**What to produce**
Give the data again exactly, stopping after the "been resolved through settlement (249, 1061)" line.

- - - - - - -

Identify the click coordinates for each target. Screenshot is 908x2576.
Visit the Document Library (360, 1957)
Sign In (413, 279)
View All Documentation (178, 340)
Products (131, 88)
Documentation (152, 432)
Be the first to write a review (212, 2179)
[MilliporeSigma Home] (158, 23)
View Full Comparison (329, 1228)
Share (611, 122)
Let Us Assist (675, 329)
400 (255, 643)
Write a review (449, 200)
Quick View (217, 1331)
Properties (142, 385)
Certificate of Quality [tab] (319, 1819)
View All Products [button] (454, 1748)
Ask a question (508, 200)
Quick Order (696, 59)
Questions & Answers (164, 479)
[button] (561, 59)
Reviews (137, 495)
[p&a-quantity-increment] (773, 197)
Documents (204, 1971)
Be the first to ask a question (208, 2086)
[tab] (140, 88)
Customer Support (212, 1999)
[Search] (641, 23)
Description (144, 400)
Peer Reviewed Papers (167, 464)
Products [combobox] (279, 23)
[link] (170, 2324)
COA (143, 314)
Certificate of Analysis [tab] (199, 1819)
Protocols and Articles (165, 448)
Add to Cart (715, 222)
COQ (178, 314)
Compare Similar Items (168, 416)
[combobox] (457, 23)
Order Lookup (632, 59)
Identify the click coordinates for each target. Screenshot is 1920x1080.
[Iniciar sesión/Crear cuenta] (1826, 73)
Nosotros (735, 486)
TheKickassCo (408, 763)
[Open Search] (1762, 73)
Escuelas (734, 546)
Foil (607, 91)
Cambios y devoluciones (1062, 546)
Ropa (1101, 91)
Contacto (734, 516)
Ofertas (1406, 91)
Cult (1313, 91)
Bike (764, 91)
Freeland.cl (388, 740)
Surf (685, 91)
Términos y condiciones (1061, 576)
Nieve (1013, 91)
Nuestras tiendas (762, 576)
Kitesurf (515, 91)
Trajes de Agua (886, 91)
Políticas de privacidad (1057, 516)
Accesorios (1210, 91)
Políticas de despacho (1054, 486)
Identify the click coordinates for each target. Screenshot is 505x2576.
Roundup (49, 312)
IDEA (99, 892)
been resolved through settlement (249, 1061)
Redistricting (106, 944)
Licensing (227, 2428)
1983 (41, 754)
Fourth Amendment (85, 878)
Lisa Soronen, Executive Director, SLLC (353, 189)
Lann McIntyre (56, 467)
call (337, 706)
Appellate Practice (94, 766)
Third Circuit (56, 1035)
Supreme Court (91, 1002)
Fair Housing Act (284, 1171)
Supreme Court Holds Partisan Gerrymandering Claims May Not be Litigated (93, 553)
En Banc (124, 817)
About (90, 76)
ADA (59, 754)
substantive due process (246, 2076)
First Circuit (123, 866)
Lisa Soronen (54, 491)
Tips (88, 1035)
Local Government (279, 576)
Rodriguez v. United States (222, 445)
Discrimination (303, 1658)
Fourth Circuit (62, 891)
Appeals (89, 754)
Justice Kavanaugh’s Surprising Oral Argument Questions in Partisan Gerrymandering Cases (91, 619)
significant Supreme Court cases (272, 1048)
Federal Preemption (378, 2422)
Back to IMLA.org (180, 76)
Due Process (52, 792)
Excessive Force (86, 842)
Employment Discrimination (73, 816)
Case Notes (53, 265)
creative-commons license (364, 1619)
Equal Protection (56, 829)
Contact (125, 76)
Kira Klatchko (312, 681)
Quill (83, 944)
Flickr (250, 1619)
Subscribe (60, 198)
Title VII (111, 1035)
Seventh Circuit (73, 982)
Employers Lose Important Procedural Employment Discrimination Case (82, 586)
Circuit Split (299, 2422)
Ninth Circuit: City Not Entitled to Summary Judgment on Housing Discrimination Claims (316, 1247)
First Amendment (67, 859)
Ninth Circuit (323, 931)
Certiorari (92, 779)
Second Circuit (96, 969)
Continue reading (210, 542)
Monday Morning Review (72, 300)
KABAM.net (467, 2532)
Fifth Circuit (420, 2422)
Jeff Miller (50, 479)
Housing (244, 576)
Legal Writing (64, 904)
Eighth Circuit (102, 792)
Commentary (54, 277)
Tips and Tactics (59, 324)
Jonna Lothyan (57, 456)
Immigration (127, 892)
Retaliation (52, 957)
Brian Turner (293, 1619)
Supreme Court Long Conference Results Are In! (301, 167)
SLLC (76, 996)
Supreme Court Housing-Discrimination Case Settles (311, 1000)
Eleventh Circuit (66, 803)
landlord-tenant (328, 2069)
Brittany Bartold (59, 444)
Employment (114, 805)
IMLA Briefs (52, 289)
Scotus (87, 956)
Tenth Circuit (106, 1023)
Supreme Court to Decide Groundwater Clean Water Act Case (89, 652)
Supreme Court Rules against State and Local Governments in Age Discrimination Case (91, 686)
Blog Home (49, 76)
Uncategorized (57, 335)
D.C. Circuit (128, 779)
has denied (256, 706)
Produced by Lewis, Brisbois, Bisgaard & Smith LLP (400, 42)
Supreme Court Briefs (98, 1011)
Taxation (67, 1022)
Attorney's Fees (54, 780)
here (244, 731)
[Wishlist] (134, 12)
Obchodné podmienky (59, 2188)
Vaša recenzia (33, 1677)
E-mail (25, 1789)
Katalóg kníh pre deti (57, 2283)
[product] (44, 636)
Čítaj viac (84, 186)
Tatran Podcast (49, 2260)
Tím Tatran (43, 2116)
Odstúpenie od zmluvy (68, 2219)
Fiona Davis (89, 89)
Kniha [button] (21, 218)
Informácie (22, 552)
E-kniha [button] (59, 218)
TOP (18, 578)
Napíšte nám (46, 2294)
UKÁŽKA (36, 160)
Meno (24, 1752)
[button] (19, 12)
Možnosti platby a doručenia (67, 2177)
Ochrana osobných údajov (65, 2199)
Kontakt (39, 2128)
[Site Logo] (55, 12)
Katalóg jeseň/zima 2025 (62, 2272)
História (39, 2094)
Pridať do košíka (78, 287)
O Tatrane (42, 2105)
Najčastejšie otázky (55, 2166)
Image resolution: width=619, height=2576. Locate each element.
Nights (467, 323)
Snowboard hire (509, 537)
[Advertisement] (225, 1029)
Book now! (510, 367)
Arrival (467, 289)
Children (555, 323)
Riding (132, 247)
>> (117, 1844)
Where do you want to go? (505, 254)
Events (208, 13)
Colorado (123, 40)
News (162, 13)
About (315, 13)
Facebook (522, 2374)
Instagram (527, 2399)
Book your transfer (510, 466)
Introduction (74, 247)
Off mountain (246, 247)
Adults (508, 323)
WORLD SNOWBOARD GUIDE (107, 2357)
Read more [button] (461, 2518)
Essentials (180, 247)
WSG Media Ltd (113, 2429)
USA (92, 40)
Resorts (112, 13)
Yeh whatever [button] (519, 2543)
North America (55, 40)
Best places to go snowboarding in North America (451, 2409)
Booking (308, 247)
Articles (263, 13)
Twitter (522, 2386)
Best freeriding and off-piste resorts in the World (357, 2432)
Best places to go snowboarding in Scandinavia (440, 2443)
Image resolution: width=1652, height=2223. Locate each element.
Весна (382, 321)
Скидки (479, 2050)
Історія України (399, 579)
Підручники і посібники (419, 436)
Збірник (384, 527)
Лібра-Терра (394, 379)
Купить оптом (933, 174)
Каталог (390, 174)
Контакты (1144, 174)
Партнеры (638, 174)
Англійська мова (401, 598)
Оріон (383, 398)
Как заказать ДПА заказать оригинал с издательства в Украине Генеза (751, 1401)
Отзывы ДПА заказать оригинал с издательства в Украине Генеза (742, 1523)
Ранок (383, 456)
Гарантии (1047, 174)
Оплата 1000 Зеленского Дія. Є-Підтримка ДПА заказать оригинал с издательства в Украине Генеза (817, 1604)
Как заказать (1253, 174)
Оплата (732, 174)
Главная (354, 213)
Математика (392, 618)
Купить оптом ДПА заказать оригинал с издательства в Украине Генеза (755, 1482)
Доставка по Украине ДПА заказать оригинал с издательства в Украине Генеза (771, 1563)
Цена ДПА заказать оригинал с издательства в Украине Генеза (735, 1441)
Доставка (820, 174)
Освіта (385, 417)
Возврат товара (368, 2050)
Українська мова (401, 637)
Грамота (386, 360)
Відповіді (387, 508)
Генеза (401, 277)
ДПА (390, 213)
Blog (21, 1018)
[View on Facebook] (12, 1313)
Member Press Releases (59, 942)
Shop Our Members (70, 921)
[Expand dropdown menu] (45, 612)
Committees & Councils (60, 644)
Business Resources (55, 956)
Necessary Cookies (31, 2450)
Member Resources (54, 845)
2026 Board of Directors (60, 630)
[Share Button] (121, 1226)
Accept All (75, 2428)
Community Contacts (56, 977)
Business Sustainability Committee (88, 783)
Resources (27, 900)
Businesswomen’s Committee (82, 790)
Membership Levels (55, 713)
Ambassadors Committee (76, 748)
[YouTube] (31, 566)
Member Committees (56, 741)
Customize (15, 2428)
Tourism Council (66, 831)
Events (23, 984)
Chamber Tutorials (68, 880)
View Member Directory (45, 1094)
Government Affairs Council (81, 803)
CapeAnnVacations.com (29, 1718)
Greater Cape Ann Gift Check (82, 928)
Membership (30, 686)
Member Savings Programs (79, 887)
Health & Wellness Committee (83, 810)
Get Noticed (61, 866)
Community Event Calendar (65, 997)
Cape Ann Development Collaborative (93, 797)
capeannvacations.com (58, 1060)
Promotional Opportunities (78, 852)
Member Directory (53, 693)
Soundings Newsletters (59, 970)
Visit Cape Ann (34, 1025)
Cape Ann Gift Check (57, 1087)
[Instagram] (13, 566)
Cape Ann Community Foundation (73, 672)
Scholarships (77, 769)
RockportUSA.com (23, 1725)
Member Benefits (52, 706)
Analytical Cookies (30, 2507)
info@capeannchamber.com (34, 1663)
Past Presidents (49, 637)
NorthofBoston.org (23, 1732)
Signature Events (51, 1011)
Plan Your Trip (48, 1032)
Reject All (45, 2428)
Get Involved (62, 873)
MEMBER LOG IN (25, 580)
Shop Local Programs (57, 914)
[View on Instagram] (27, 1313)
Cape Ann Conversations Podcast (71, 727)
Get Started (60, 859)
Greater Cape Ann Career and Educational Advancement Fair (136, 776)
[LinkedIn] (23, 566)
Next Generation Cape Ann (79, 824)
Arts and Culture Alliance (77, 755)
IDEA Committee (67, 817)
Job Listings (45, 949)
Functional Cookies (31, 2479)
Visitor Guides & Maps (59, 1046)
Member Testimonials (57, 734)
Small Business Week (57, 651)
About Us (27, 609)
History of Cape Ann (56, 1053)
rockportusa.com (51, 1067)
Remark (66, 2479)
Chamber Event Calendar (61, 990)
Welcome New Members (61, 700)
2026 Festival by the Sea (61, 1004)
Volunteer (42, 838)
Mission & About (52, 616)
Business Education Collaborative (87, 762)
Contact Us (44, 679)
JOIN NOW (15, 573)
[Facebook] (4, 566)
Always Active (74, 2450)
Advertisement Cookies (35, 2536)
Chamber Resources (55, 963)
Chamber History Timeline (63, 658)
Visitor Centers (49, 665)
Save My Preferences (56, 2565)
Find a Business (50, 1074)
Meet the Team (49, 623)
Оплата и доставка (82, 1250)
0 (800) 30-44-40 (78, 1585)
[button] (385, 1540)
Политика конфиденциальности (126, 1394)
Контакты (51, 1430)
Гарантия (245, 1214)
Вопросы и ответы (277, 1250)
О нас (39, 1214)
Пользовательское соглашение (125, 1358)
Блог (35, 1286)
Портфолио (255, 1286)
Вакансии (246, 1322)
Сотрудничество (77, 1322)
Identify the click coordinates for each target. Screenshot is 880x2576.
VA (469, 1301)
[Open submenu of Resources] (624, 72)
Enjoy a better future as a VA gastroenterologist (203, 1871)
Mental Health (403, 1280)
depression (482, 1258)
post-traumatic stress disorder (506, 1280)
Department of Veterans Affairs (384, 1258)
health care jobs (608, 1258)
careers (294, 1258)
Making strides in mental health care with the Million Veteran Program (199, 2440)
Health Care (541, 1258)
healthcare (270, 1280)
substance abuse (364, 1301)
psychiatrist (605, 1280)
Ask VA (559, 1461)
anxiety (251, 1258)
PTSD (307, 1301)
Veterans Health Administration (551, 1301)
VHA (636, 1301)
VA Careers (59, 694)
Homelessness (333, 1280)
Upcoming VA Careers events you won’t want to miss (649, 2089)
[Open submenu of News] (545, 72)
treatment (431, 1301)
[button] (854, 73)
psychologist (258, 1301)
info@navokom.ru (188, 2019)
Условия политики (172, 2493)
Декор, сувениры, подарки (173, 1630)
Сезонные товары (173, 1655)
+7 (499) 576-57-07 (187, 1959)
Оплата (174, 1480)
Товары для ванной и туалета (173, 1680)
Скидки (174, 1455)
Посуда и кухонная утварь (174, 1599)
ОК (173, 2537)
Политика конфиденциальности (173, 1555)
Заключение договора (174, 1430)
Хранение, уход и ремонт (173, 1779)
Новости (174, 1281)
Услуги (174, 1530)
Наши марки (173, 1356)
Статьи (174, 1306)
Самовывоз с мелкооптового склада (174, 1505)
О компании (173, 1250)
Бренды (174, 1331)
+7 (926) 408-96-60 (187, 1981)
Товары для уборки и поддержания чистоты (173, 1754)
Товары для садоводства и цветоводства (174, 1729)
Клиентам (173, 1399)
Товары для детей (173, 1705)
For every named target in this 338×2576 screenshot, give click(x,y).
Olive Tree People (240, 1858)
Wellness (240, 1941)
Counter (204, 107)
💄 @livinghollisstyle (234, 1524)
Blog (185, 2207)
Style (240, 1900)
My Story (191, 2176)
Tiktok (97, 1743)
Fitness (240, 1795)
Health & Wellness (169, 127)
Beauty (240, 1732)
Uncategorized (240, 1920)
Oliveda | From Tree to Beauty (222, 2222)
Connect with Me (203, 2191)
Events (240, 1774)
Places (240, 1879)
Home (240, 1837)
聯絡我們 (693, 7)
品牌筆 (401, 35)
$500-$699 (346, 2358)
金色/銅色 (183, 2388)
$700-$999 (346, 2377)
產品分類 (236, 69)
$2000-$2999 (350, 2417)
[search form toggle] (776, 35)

- - - - - - -

**Solved problem**
Identify the click coordinates for each target. Screenshot is 908x2576.
Visit the Document Library (360, 1957)
Sign In (413, 279)
View All Documentation (178, 340)
Products (131, 88)
Documentation (152, 432)
Be the first to write a review (212, 2179)
[MilliporeSigma Home] (158, 23)
View Full Comparison (329, 1228)
Share (611, 122)
Let Us Assist (675, 329)
400 (255, 643)
Write a review (449, 200)
Quick View (217, 1331)
Properties (142, 385)
Certificate of Quality [tab] (319, 1819)
View All Products [button] (454, 1748)
Ask a question (508, 200)
Quick Order (696, 59)
Questions & Answers (164, 479)
[button] (561, 59)
Reviews (137, 495)
[p&a-quantity-increment] (773, 197)
Documents (204, 1971)
Be the first to ask a question (208, 2086)
[tab] (140, 88)
Customer Support (212, 1999)
[Search] (641, 23)
Description (144, 400)
Peer Reviewed Papers (167, 464)
Products [combobox] (279, 23)
[link] (170, 2324)
COA (143, 314)
Certificate of Analysis [tab] (199, 1819)
Protocols and Articles (165, 448)
Add to Cart (715, 222)
COQ (178, 314)
Compare Similar Items (168, 416)
[combobox] (457, 23)
Order Lookup (632, 59)
Identify the click coordinates for each target. Screenshot is 1920x1080.
[Iniciar sesión/Crear cuenta] (1826, 73)
Nosotros (735, 486)
TheKickassCo (408, 763)
[Open Search] (1762, 73)
Escuelas (734, 546)
Foil (607, 91)
Cambios y devoluciones (1062, 546)
Ropa (1101, 91)
Contacto (734, 516)
Ofertas (1406, 91)
Cult (1313, 91)
Bike (764, 91)
Freeland.cl (388, 740)
Surf (685, 91)
Términos y condiciones (1061, 576)
Nieve (1013, 91)
Nuestras tiendas (762, 576)
Kitesurf (515, 91)
Trajes de Agua (886, 91)
Políticas de privacidad (1057, 516)
Accesorios (1210, 91)
Políticas de despacho (1054, 486)
Identify the click coordinates for each target. Screenshot is 505x2576.
Roundup (49, 312)
IDEA (99, 892)
been resolved through settlement (249, 1061)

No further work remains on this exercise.